Pat Ford, executive director of the Business Development Corp. of the Northern Panhandle, said Thursday that his group, which has been buying up vacant industrial sites or working with other groups to acquire them and turn them into usable sites, is helping Frontier with finding companies to repurpose the Weirton site for other industrial uses.
According to Ford, some of the possibilities that BDC has identified include value-added metals production, energy, chemical processing, transportation logistics and health care.

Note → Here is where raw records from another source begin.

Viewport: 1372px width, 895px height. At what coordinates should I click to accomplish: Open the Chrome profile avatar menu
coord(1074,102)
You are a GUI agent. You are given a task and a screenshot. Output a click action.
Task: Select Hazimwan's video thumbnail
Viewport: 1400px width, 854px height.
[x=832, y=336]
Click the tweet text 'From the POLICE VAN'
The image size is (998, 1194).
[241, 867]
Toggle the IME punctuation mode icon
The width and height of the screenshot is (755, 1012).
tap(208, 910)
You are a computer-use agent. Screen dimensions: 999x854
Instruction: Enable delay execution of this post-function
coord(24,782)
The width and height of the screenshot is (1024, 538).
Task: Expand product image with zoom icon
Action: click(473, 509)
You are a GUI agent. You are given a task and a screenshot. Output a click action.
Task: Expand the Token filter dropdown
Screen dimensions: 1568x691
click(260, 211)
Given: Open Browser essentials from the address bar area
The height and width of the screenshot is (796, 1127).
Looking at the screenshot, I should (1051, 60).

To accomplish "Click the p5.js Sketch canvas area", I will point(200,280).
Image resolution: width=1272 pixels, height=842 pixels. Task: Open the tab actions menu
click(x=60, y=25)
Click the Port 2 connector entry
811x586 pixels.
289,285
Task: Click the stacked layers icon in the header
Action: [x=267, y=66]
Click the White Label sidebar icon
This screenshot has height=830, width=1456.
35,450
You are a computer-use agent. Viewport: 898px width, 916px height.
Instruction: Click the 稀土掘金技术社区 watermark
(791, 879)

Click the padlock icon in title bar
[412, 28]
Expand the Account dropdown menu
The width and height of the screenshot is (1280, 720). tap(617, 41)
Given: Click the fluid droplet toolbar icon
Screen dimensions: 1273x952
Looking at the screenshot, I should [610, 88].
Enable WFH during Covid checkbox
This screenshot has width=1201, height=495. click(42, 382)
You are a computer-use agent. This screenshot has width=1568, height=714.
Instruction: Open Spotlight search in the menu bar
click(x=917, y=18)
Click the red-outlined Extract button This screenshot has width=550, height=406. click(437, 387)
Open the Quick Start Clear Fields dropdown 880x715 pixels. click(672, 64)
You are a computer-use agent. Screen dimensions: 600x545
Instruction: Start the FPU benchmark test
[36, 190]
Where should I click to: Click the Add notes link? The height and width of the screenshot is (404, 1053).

While BDC has helped to return many industrial sites in the Ohio Valley over the last several years, Ford said the sale of the Weirton site “is great news” because it is the only one in his area that has all forms of transportation infrastructure – rail, barge and road – making it attractive to many types of industrial companies.
He added that the site is “ideally located” between the site of the Shell ethane cracker plant that will begin construction this year in Monaca, Beaver County, and another proposed ethane cracker in Belmont County, Ohio.
Frontier is also in the process of redeveloping the former Wheeling-Pittsburgh Steel property in Mingo Junction, Ohio, some of which was recently sold to ACERO Junction, which plans to restart steelmaking operations there.
The Weirton mill was founded in 1909 by Ernest T. Weir, who built it into one of the world’s leading steel producers as Weirton Steel Corp., once employing as many as 15,000 people.
Despite Wednesday’s sale of the steelmaking assets, the tin plate operation at Weirton remains an active business for ArcelorMittal, employing about 900 people.